- **Reading text**
*** Begin section ***

Every year there is some sort of fad pulling itself into the mainstream just to die out as fast as it became popular. In recent history planking and Pokémon Go come to mind with 2017 bringing us the fidget spinner craze.

The fidget spinner was originally invented in the early 1990’s and they weren’t seen as a toy, but today they are by many kids and adults.

Jerrell Cassady, a professor of educational psychology at Ball State who studies test anxiety among students, said that fidget spinners fall into a category of devices called crutches.

The fidget spinner was originally invented in the early 1990’s and they weren’t seen as a toy, but today they are by many kids and adults.

"Fidget spinners were created primarily for helping students with Autism. It’s an occupational therapy technique, but ADHD was another area [where fidget spinners were used],” he said. 

Cassady said the main idea around the devices was to give kids who suffered from Autism, ADHD and other diagnoses a way to improve their concentration and let out excess energy.

*** End section ***

- **The task**
Continue the article on fidget spinners from its last sentence, ending "a way to improve their concentration and let out excess energy."

- **Given data**

*** Begin section ***

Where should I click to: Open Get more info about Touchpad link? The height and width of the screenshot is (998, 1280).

*** End section ***
*** Begin section ***

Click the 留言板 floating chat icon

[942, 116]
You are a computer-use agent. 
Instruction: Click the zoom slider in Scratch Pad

*** End section ***

- **The answer**
“Those spinners and those fidget cubes and all of those things have a long history in special education disciplines as a simple easy intervention to help kids," he said.

As far as relieving anxiety, Cassady said he wasn’t familiar with any specific work that links devices like the fidget spinner to a reduction in anxiety levels, but it isn’t surprising to him that some students see it as an effective strategy.

“If you can release the energy through some sort of outlet then it works,” he said. “If you believe the fidget spinner is helping you, it is helping you. We call it superstitious behaviors, they work."

Jonas James, a sophomore majoring in rhetoric and writing, has anxiety and having something to fidget with helps him.

“I use spinners, putty, cubes, and other items," James said. "For me they are necessary to get through classes. I don't like the trend because it means that the people who need them are overshadowed by those who don’t.”

James isn’t alone when it comes to this either.

Codey Fauber, a junior social work major, has ADHD and the fidget spinners help him “get rid of some of my energy in a mostly inaudible fashion.”

“Unfortunately many parents and other individuals treat them as toys for their kids or themselves and it has created a trend in banning these useful objects from the classroom,” he said.

Cassady has noticed how schools throughout the country have been leaning towards zero tolerance policies on fidget spinners and feels like it’s an unfortunate step for a useful tool for kids who need them.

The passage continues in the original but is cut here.